See, sometimes holiness is about beams, runners, connectors, going from here to there. (Exodus 26:28)

And sometimes holiness is about enough of us standing still, standing upright, so that the very roof of a society can hold, so there can be space for the many.

 

So the midwives, you remember

After King Pharaoh makes his paranoid decree to drown all the baby boys in the Nile

They quietly refuse

Because they have yirat hashem / a fear of God, meaning they fear the kind of world where it is possible that midwives would throw babies in the river Nile

Because they understand: Standing up for these babies, this is a great deal of what it means to be holy.

 

There is no speech, there is no, “Let my people live.”

(Even while society reels back and forth) They just stand in place, they just keep doing what they had always done and so, ensure that babies can still live

 

And God rewards them, it says in Torah,

God “made them houses”

We are not sure what it means

But in midrash it says that because God saw the midwives were tzaddikim, righteous, prophets

God hid them

God hid the midwives by turning them into the upright columns of the houses. God hid them in the standing architecture of the houses

God “made them houses” means --

They would never have to face Pharaoh or his soldiers again, true

But more than this, God wanted to honor the midwives who had already become pillars of society

The kind of still and upright pillars that guarantee shelter for everyone else.

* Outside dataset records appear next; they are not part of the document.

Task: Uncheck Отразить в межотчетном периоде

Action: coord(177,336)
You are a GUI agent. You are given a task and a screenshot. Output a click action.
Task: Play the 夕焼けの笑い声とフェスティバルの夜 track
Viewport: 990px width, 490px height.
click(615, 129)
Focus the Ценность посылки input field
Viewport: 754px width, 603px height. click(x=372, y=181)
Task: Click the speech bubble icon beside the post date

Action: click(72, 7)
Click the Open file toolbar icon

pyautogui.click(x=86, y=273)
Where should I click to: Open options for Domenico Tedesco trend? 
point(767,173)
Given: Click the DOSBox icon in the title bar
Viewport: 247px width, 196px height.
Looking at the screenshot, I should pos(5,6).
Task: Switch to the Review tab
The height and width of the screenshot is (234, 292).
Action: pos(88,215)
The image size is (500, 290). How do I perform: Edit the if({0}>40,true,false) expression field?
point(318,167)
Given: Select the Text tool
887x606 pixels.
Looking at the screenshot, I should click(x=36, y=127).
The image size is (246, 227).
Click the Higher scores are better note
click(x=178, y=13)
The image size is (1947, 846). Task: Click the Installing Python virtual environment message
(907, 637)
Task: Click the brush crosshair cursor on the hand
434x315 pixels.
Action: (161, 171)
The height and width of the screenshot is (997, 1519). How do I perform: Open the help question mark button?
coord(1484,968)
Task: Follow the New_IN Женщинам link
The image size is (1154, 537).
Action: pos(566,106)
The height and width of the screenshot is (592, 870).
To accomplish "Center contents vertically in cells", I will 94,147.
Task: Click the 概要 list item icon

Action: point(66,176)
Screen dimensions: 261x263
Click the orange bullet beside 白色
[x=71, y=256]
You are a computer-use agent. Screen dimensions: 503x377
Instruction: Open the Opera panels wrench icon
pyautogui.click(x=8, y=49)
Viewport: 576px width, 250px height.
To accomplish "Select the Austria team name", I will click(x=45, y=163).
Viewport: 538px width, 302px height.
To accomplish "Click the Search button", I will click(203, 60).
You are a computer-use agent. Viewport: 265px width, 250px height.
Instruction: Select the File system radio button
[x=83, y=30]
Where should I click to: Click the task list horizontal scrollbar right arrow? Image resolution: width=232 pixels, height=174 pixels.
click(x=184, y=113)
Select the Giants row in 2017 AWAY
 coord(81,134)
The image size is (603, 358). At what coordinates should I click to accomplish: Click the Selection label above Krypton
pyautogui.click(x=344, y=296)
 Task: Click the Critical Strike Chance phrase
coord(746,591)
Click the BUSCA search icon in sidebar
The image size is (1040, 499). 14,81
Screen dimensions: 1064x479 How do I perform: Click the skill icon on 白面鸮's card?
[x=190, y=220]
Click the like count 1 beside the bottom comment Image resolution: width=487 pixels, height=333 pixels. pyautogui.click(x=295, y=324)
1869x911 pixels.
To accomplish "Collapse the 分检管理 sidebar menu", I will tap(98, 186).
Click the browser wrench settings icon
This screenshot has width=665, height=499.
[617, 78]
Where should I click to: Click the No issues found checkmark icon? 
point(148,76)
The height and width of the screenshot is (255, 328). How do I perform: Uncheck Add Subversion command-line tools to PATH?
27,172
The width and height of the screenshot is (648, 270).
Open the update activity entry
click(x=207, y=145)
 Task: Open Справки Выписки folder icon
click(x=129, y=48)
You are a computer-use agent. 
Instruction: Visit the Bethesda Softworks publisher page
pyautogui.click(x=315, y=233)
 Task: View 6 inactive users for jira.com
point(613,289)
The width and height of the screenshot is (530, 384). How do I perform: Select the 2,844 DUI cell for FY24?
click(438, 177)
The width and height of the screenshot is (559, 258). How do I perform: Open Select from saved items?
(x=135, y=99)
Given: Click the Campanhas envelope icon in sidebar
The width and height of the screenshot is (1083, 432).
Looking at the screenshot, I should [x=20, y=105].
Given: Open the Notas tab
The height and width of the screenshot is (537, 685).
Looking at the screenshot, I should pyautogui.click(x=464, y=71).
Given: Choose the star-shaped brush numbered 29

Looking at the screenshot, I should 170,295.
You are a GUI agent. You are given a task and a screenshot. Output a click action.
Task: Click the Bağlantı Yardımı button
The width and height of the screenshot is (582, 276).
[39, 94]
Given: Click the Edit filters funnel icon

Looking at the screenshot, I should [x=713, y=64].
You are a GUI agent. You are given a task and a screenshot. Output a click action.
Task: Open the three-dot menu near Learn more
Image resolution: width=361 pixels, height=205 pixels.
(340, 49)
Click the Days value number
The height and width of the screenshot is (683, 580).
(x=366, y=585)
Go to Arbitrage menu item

The midwives became the houses.

(Midrash HaGadol Shmot 1:21, Rosen source)

 

Sometimes we carry the beams, sometimes are the beams.

Sometimes we support the pillars, sometimes we must summon the courage to be the pillars.

 

In the case of the 32 cubit beam that was carried for generation after generation

Sometimes treasured, sometimes resented, sometimes forgotten altogether

As far as I know, it’s still around here somewhere

And as for the pillars, let’s just say, I’ve met them, some are hiding in this room, in plain sight.

 

So, Minna, it almost goes without saying

There are times the building process is obvious, we know where the piece goes

We know where we go

But other times we have to re-imagine the edges, and we never know if we are right

Sometimes we wait for years to be asked and no request comes

Sometimes we get more requests than we think it is possible for us to ever hold

There are no guarantees

 

But if you accept your role in this commission

The only thing I can promise you

Is that you might earn the opportunity to get a glimpse or two of the grand architect’s plans

And you and I -- we might earn the honor of listening for the voice of one of our oldest relatives speaking to us through the text:

 

“Be ready,” whispers Jacob. “I know this looks like a lot. I admit it’s unwieldy. But, trust me, someday, you or who knows, your children, they will need all this, someday we will be asked again. Just promise me you’ll remember: You already have everything you need.”